Porta Cipher

The Cryptogram SO 2014


The MA 2013 Cm Porta provides an excellent example of Period Determination and crib placing procedures at our disposal.

MA 2013. Porta. Dubious honor.  TSIOLKOVSKY





Our ACA and You Guidelines prompts us to be aware that the Porta construction uses only thirteen alphabets and contains a Period which must be no less than ten or more than fifteen lines deep.

The first half of the alphabet (A-M) can only represent a plaintext letter from its second half.” A” cannot stand for B or C and N cannot stand for O or P. This allows for some relatively simple crib placements.

Porta Slide

We will illustrate the Porta slide usage described in Novice Notes by Gerhard D. Linz (LEDGE) to make the Porta construction process clearer.


“The horizontal line separates the two parts of the slide. The * on the upper half locates the two possible key letters on the lower part.
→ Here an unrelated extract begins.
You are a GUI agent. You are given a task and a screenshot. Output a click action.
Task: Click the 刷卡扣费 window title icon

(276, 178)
The slide is set in the AB position. To use it, substitute for a letter on the upper part the letter standing opposite to it on the lower and vice versa. Thus if the key is A or B, A = N, B = O, etc. If the key were C or D, we would move the lower slide one space to the left, creating a new set of substitutes.”
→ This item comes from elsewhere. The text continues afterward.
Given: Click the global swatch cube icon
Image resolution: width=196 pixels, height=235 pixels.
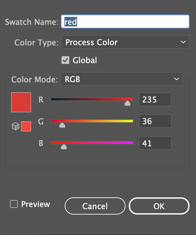Looking at the screenshot, I should pyautogui.click(x=15, y=126).
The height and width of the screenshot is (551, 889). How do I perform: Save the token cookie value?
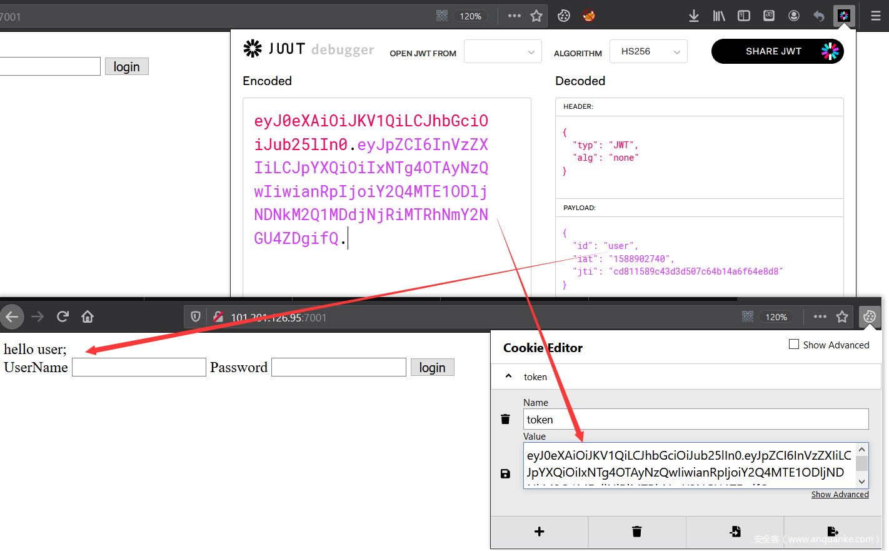[505, 474]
Our ACA and You Period definition allows us to define the MA 2013 Porta as either a five or six Period length for this 66 letter construction and the thirteen alphabet limitation allows us to search for its crib (success) in the opposite half of the alphabet from each of the crib letters.

Locating the crib ciphertext by alphabet position

S – First half (1)

U – First half (1)

C – Second half (2)

C – Second half (2)

E – Second half (2)

S – First half (1)

S – First half (1)

We’re looking for a string of ciphertext letters appearing in these halves of the alphabet – 1, 1, 2, 2, 2, 1, 1. You will find this cipher construction unique to only the following ciphertext letters in this Porta:

s u c c e s s

Of course, these ciphertext construction letters will follow each other whether our Period length is five or six. It becomes our task to determine the proper Period by examining the plaintext for each Period length.

Note that the placement of success under ciphertext FDURSMF forces the period to be six, because the plaintext letter “s” has to line up under both ciphertext letters “F.”  If the period were five then F and M would both equal s in the same column

After posting the ciphertext letters horizontally into six columns, note the resulting key letters generated by the Porta slide placement of the ciphertext / plaintext letters to the top of each column. Two letters will appear for each column (AB in example to the left).   Anagramming one of the two letters of each column into the cipher’s keyword will generate a keyword of MAILED or NAILED.